It’s an age-old story, folks, but the more religious people are and the more proud they are of their religion, the more proud they are of their spiritual achievement, the more proud they are of their accomplishment religiously, the more resistant they are to the gospel of grace. That’s why the people the responded to Jesus were the tax collectors, prostitutes, criminals; lowlifes, who had no spiritual pride, who were not allowed to go to the synagogue, who were not allowed to go to the temple, who were the outcasts, the unsynagogued, they had no pride to hold on to. They came to Jesus.

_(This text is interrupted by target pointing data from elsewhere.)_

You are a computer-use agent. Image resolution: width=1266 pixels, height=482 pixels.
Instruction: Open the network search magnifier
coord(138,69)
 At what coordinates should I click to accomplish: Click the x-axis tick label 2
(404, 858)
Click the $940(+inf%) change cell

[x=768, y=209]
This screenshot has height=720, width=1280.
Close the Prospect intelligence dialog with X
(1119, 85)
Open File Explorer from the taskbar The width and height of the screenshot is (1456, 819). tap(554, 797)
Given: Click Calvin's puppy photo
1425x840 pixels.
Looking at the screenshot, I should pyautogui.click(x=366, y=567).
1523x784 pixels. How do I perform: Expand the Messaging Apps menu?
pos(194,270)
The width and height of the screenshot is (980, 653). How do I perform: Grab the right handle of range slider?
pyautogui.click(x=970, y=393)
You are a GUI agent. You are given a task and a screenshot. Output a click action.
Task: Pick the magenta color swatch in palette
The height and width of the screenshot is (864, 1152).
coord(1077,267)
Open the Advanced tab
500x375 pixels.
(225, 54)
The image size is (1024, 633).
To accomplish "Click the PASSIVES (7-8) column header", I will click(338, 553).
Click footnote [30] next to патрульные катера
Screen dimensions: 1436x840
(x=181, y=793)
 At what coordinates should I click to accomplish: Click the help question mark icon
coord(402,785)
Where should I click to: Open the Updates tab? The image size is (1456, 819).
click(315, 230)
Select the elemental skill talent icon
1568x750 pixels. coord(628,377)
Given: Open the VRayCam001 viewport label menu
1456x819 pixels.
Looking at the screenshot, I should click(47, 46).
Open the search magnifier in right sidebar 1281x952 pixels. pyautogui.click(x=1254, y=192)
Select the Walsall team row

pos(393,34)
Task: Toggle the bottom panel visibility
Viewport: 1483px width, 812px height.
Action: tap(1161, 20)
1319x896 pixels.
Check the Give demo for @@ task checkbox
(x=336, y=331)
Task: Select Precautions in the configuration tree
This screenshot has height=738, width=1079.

Now, understand what spiritual pride does. These religious leaders and all the people that followed them, which was the majority of the population of Israel, had on the outside said no to a lot of fleshly behaviors. They made serious concessions that the lowlifes didn’t make. They said no to outward violations of the Ten Commandments. They said no to adultery, sins of the flesh, lying, murder, lusts that manifested themselves in wicked behaviors. These are the forbidden sins. These are the open sins. They gladly restrained themselves from those on the outside. They could say with the rich, young ruler, “All of these laws have I kept from my youth up.”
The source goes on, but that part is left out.